### Texto extraído
++++++++++
Porém não descarto a questão de comprar banana caturra no supermercado e ou de eu mesmo escolher o mamão capixaba maduro - mas com alguma nuance de verde (para durar mais) sob os próprios olhos. Sou a prova viva de uma resiliência que mescla tons pueris com algum tipo de beleza de ideal, no instante em que jamais poderia me adaptar a um modelo de vida-consumo inteiramente pautado por aplicativos e entregas domiciliares.


**


Claro, a maldição - ou o incrível funil de improbabilidades cósmicas repetitivas - que me assola não desiste fácil. Precisava trocar uma passagem de ônibus que adquiri pensando ser para terça-feira, mas, dado o automatismo do costume, comprei para segunda (como usualmente o faço quando a segunda em questão não precede a terça 'de carnaval' que é feriado e me fará trabalhar em frangalhos apenas na quarta feira 'de cinzas'). Pensava ser uma troca simples agora que a compra é feita por pagamento em pix em sistema eletrônico com login no site da própria empresa. O site estava demonstrando instabilidade. Havia dois whatsapps disponíveis - curioso - sendo que um indicava "atendimento robótico" e outro "atendimento humanizado". Não preciso dizer em qual fui reto visando agilidade e efetiva resolução do problema. O humano estava dando um cochilo e quem estava cobrindo a vaga era o robô, mesmo. Ele me deu 8 opções e em nenhuma delas resolvia um problema (simples, em se tratando de passagens rodoviárias). Havia um telefone 0800 disponível. Liguei e abandonei o robô lá. Ele me deu três vezes bom dia das 09h da manhã até perto das 11h55min e depois perguntou em qual nota eu avaliaria seu atendimento.


**


A moça que me atendeu disse que poderia resolver o problema ali mesmo com meu CPF (o CPF usado para a compra da passagem) a menos que o sistema estivesse____: estava (não sei o que ainda). Obviamente meu caso se enquadrava na exceção da exceção da vírgula da coisinha que infelizmente 'não estarei conseguindo' e. Sob um bafo de 38º, fui até a Rodoviária (na data em que cheguei de viagem faltavam 3 minutos para a meia noite e os guichês de atendimento que ficam abertos até a meia noite arredondaram seu horário de fechamento e eu não pude resolver o problema ali mesmo na hora).
++++++++++
### Dados extraídos
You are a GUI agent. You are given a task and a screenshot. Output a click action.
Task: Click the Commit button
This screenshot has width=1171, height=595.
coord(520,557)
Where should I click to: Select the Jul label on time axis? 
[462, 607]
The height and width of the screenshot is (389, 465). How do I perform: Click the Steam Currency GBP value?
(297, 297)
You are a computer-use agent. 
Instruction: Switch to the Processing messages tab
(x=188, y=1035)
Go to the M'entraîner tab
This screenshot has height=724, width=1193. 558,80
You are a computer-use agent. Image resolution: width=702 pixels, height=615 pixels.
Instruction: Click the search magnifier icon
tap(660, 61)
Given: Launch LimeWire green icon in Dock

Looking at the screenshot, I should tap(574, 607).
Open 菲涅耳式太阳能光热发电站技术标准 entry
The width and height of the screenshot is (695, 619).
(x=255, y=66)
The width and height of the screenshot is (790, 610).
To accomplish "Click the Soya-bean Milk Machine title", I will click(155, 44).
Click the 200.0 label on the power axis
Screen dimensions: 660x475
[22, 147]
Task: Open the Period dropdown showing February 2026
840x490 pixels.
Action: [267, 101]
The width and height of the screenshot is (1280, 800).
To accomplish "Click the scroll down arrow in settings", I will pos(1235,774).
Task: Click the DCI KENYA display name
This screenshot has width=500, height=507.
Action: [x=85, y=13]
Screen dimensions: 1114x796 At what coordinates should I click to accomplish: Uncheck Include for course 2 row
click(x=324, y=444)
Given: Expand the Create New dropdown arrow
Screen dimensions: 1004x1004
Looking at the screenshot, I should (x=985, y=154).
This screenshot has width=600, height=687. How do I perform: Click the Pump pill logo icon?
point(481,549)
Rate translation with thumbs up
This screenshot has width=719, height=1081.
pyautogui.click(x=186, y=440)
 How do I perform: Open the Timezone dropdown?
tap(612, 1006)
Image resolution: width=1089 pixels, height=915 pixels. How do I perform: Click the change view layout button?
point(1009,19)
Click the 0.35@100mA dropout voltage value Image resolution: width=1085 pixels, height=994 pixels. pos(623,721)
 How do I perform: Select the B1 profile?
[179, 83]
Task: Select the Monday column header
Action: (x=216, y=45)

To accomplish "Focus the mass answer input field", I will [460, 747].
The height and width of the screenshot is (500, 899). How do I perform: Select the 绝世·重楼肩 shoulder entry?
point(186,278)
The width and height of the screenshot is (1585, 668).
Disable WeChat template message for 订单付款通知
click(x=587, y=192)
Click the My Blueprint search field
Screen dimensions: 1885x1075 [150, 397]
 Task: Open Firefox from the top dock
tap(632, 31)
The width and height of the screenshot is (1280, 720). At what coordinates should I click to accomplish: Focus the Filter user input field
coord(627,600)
++++++++++
### Descrição do exercício
Informe se as afirmações seguintes concordam com o texto extraído. Responda sim ou não a cada uma e cite literalmente as palavras do texto que decidem. (a) O atendimento robótico ofereceu oito opções, e nenhuma resolvia o problema. (b) A passagem foi paga com cartão de crédito. (c) Os guichês de atendimento da Rodoviária ficam abertos até as 22h.

### Exercício resolvido
(a) Sim: "Ele me deu 8 opções e em nenhuma delas resolvia um problema".
(b) Não: "agora que a compra é feita por pagamento em pix".
(c) Não: "os guichês de atendimento que ficam abertos até a meia noite".